Gather every line in the records below that contains the word "target". Uppercase and lowercase must match.

> **Records from a dataset**
----------------------------------------

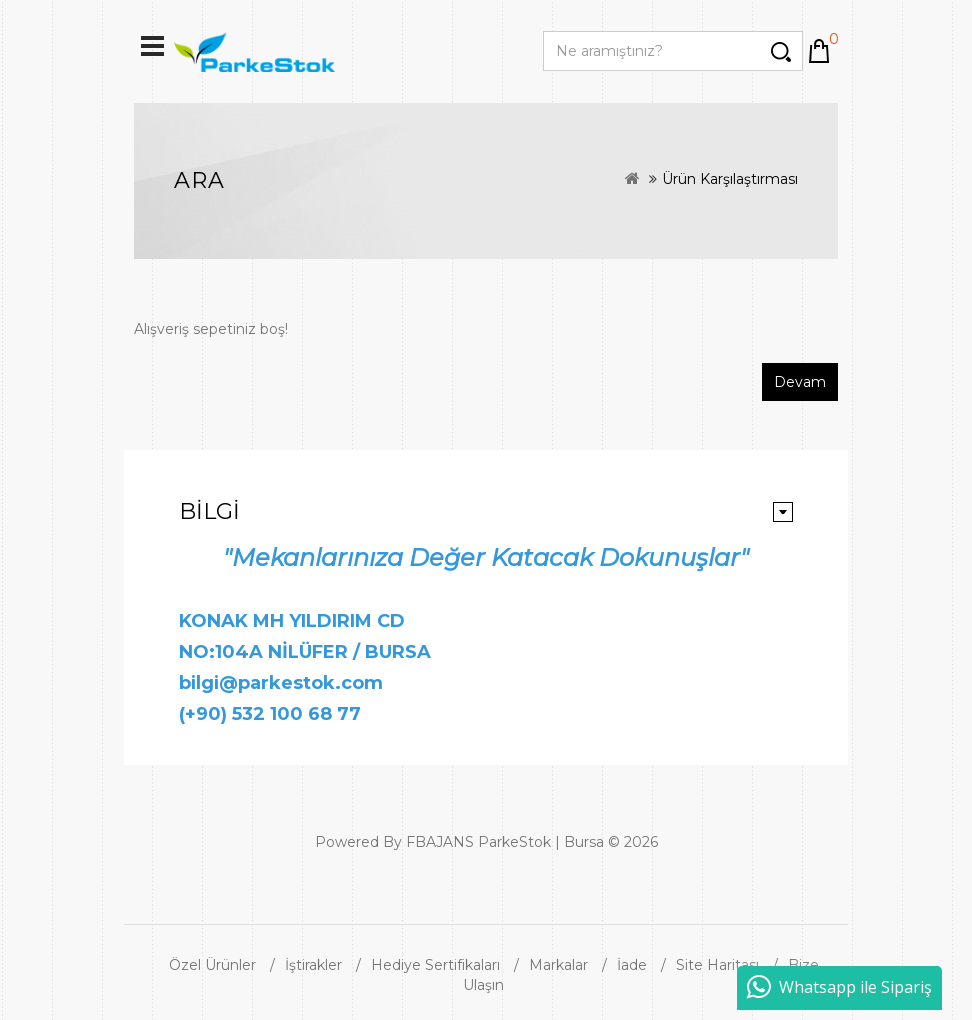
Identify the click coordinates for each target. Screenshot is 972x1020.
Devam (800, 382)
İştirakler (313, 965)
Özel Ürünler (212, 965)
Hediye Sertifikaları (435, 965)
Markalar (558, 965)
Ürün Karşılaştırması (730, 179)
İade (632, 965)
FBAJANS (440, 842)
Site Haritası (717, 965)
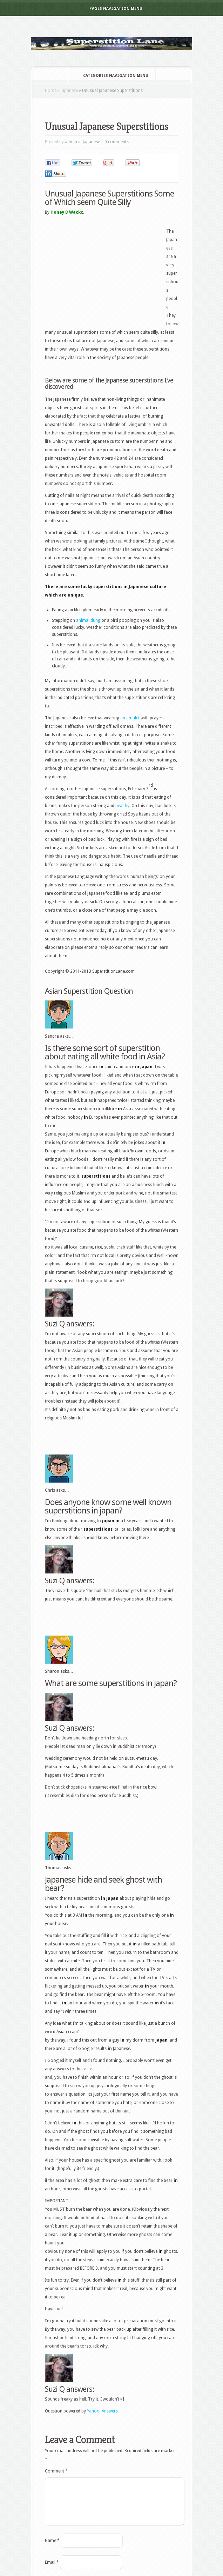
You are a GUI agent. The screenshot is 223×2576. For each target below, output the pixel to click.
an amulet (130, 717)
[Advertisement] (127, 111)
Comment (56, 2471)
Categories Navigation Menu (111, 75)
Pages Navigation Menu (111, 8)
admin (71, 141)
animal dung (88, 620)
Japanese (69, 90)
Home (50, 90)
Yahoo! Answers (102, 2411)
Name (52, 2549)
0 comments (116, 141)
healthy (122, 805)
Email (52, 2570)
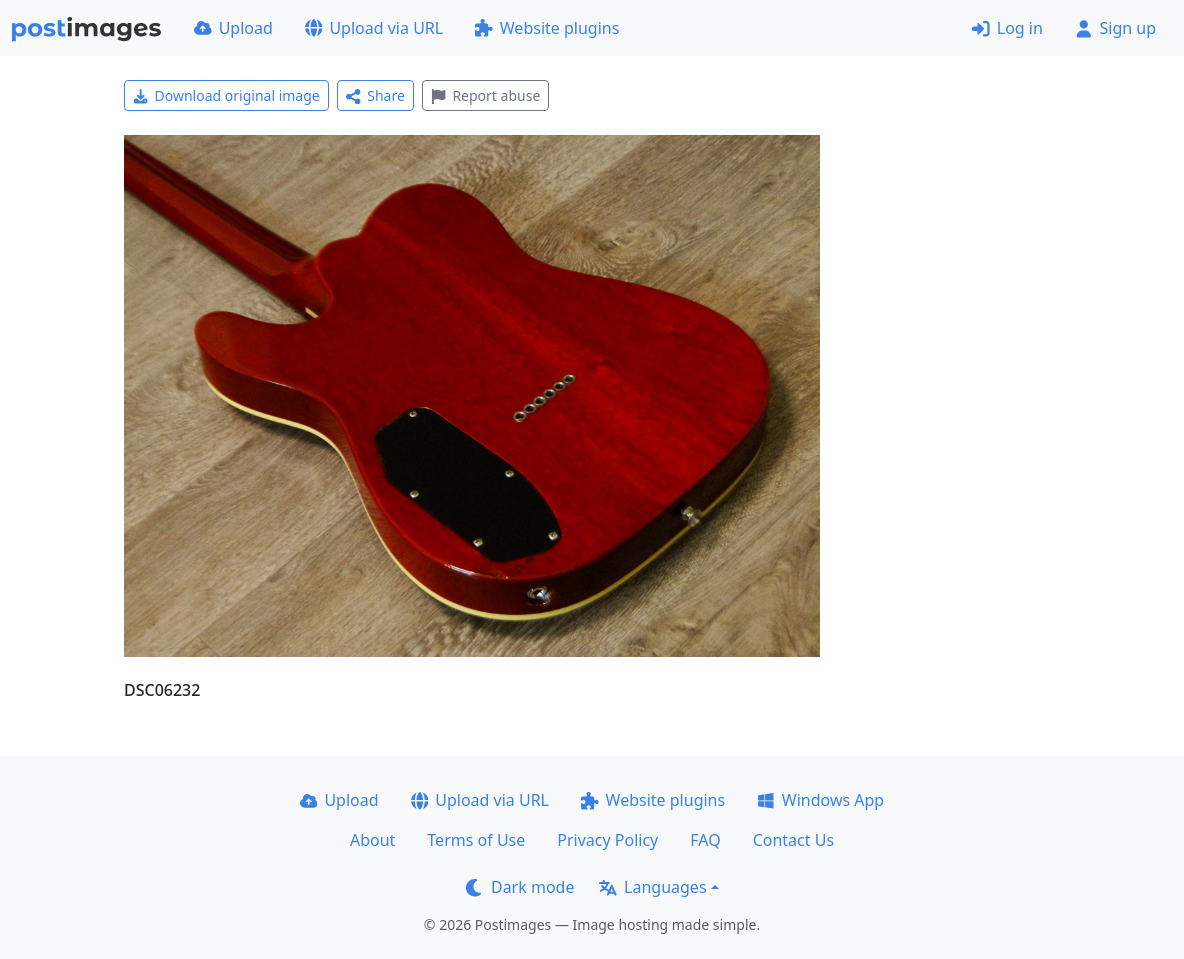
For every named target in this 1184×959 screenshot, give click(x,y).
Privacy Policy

----------------------------------------

> **Exercise result**
Identify the click coordinates for each target. Screenshot is 972x1020.
You are a GUI agent. The screenshot is 223×2576. For each target below, output the pixel to click.
For every named target in this 1184×959 screenshot, give click(x,y).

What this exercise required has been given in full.